(Data extracted from a collection)
# # #
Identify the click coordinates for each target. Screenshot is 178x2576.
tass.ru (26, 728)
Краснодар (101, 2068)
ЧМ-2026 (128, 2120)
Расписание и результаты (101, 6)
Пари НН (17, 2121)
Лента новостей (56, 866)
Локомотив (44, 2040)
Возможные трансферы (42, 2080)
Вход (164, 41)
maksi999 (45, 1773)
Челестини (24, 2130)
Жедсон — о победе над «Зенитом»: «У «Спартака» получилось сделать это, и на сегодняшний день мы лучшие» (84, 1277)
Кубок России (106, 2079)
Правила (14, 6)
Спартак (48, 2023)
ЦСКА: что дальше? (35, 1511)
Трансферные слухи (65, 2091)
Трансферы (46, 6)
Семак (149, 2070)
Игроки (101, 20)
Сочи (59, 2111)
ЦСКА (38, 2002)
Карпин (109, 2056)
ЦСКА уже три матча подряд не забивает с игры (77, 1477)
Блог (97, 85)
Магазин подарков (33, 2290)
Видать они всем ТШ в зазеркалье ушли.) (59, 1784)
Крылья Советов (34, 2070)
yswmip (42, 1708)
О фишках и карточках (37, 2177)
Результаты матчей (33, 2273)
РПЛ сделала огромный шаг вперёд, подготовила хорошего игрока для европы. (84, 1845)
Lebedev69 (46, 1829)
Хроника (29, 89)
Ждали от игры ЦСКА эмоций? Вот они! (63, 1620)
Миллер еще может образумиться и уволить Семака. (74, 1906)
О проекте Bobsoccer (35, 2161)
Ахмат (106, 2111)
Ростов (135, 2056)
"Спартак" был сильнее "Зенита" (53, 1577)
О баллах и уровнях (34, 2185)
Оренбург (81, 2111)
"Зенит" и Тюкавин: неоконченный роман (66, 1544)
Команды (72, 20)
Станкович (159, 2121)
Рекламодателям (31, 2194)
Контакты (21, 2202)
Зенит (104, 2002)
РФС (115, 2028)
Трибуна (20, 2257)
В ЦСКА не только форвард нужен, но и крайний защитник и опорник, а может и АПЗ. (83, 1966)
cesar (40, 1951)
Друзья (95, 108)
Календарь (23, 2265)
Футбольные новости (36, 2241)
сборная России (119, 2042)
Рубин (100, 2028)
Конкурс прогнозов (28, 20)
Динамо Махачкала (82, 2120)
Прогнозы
# # #
Problem » Whenever a line of the records above contains the word "может", it counts toward the total; give that total alone.

Your solution » 2